▸ Work instruction
What you produce should be every line from the data that includes "screenshot".
Data START
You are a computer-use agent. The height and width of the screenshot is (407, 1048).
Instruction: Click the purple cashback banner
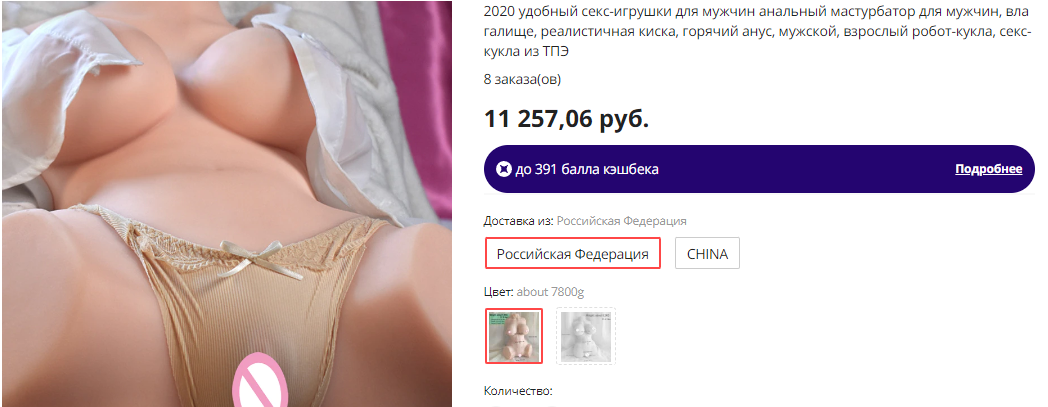tap(759, 169)
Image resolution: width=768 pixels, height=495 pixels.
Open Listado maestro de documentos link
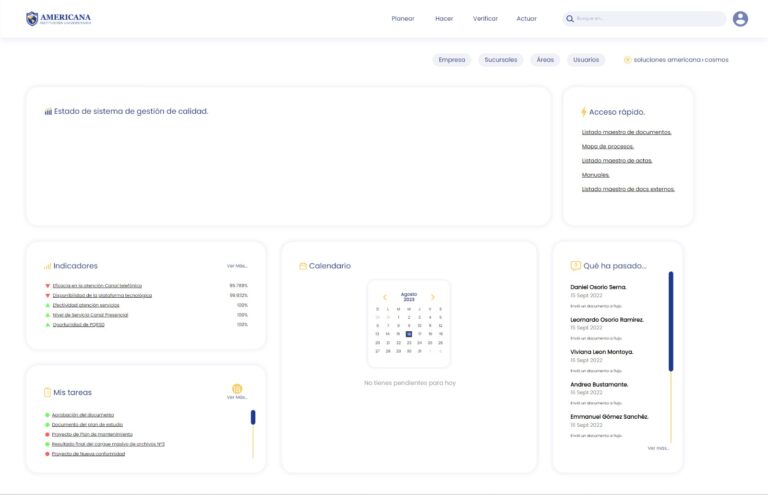626,132
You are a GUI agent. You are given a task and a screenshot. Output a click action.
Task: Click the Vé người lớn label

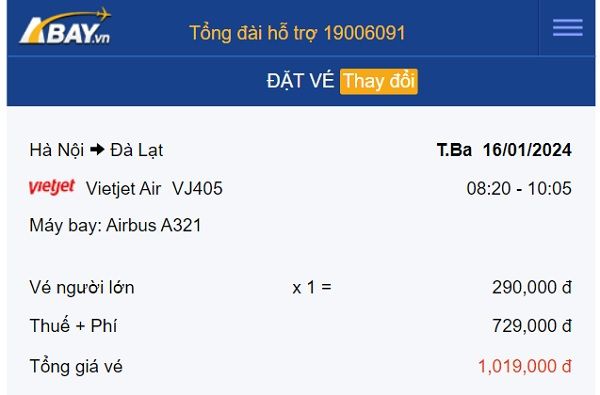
Data END
▸ Answer to this task
You are a computer-use agent. The height and width of the screenshot is (407, 1048).
You are a GUI agent. You are given a task and a screenshot. Output a click action.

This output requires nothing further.